The irony of trying to protect myself is that I have felt just as alone as when I was in an abusive relationship. I could not lead a normal life because I could not trust that every single interaction would respect and maintain my privacy. I have lived in fear and suffered for too long though, and talking about it has been crucial in my ability to heal, to grow, and to ultimately thrive. I have advocated for myself and others– sought self-help through therapy, held former employers accountable through the Office of Human Rights and Federal courts, and navigated local civil litigation to protect myself and my business ventures. But this is the first time I’m confident in publicly speaking out against my abuser and taking back my power as a way to help raise awareness. In a time when Roe vs. Wade has been overturned and my bodily autonomy is being further scrutinized, I want to be an example to my niece of how to navigate a world that is not set up for her.

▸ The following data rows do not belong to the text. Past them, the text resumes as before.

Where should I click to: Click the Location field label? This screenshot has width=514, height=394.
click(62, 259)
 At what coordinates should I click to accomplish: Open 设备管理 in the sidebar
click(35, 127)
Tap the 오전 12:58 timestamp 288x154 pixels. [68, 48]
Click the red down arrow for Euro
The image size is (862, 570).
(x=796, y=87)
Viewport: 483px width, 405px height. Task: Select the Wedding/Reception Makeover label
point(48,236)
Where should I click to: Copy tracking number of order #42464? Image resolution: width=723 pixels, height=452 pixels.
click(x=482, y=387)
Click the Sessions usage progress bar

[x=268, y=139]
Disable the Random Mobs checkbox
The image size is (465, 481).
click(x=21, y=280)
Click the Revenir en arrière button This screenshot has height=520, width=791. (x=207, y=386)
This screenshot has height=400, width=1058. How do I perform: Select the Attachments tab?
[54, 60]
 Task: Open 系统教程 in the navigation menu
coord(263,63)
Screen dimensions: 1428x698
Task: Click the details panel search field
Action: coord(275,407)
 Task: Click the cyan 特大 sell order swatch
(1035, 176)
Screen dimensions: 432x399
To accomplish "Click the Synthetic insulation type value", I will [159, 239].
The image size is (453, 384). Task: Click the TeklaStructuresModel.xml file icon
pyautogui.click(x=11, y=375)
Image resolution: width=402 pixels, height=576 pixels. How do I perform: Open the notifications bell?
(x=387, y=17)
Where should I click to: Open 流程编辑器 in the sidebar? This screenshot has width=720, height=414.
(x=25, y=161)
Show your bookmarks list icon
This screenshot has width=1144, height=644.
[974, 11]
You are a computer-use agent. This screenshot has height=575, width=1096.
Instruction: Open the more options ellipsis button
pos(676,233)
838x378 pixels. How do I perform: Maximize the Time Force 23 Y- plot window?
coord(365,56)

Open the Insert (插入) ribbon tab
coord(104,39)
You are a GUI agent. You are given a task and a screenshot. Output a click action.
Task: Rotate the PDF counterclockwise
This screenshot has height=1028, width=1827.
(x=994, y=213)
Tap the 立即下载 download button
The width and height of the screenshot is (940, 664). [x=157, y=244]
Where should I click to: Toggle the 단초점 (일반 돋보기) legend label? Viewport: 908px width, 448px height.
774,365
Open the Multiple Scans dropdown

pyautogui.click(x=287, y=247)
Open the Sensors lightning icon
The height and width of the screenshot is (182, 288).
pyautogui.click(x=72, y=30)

I want to give a big thank you to the following organizations that have helped me and fellow survivors through some of the most challenging and scary times:
DC Office of Human Rights: https://ohr.dc.gov/
National Women’s Law Center: https://nwlc.org/ Baltimore Office of Equity and Human Rights: https://civilrights.baltimorecity.gov/ Maryland Network Against Domestic Violence: https://www.mnadv.org/ Women Rising: https://www.womenrising.org/ Womanspace: https://womanspace.org/ NJ Services: https://www.domesticshelters.org/help/nj NJ Legal Support and information: https://www.womenslaw.org/ Chicago's Center on Halsted: https://www.centeronhalsted.org/
As a survivor, it’s been hard to reconcile that I am safe now. But I realize that the one personal protection I did not take was opening myself up to a community, to stop hiding. I have learned from others that I can file an LLC in Delaware anonymously, I can mail-in my ballot, I can install cameras, share my story with neighbors, take self-defense classes and carry a personal alarm. I have power in my voice. In working with Nikki M.G. The Power Expert over the past year and a half to build her consulting firm, I have started to see the true value in community, and that the power we hold as individuals only becomes stronger when we come together.

How can you help?
You may not have the words to tell your own story yet, or someone you know may not be ready but you see them and can identify. During my travels in more recent years, I have encountered a shocking number of men who are subjected to domestic violence but it doesn’t register as anything besides “witchiness”. There are also silent victims that tug at my heartstrings– pets. Shout out to Praline’s Backyard Foundation, who has inspired my future endeavors of fostering pets while their parent survivor escapes and rebuilds.
Check your local and online communities, county and state resources for domestic violence support groups and advocates near you. I know now that there are allies in all walks of life, even if you just need someone to be by your side as you self-advocate in court to face your abuser. Our human rights hang in the balance, so make a plan to vote and share it with others! Power Up, Power People!